Mr Greenburgh, who retired from Bank of America Merrill Lynch in 2010 after a 28-year career in investment banking, advised on RBS’s disastrous decision to buy ABN Amro in 2008 and was close to former chief executive Fred Goodwin. He was also an adviser to Eric Daniels, former chief executive of Lloyds TSB on its purchase of HBOS at the height of the banking crisis.
Mr Greenburgh has given a witness statement in the RBS litigation about its 2008 rights issue, which is due to come to trial next year in one of the most expensive disputes to ever be heard by the English courts. RBS’s legal costs alone in the case are upward of £100m.
Goldman Sachs bankers Todd Leland and Julien Petit and Deloitte partners Steve Almond, Robert Topley and Alan Walton have also provided witness statements, according to a document submitted to the High Court in a pre-trial hearing last month.
The lawyers and bankers have never spoken publicly about the 2008 rights issue. They now face the prospect of being cross examined under oath in a British courtroom.
Mr Goodwin and Tom McKillop, the former RBS chairman, are among the former bank directors being sued and also face being cross examined in court.
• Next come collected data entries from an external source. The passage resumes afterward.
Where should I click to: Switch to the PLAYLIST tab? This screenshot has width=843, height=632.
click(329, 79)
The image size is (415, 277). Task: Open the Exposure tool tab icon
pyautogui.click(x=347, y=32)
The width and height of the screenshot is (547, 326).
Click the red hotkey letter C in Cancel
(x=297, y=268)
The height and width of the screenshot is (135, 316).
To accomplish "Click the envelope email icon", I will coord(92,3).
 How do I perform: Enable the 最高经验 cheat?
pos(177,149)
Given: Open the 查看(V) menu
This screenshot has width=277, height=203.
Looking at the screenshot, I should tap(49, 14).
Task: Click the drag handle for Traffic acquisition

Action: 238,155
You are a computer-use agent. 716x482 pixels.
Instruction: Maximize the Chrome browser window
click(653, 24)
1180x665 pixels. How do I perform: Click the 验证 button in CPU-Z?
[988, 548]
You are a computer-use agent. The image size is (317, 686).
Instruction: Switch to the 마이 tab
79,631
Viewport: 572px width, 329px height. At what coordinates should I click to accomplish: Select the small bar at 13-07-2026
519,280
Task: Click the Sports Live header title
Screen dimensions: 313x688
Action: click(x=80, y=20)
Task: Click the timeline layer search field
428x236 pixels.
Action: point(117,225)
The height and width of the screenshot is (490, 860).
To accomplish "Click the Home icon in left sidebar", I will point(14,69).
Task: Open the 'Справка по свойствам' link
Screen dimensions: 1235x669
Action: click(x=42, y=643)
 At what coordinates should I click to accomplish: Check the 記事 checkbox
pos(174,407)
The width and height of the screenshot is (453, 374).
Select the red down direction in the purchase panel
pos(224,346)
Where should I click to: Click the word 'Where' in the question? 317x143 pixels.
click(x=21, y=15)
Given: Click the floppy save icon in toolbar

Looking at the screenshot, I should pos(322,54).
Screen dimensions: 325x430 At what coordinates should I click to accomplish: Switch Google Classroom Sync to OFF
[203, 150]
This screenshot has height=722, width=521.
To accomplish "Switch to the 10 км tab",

Investors claim they were misled into signing up to the £12bn rights issue months before RBS’s near collapse in 2008. They claim the rights issue prospectus contained untrue or misleading statements about the bank’s financial position. RBS denies the allegations and is defending the case.
Merrill Lynch and Goldman Sachs worked on the 2008 rights issue at RBS with Deloitte and law firm Linklaters.
Some of the advisers including Mr Almond are also mentioned in an amended particulars of claim, which details last-minute changes made to a draft of RBS’s rights issue prospectus in April 2008.
Hours before RBS launched its cash call, Mr Almond questioned material in the RBS draft prospectus that described writedowns “in 2008”, according to the court filing.
He wrote that the implication was there would be no further writedowns that year, which was “the hope but cannot be controlled”, according to the court documents.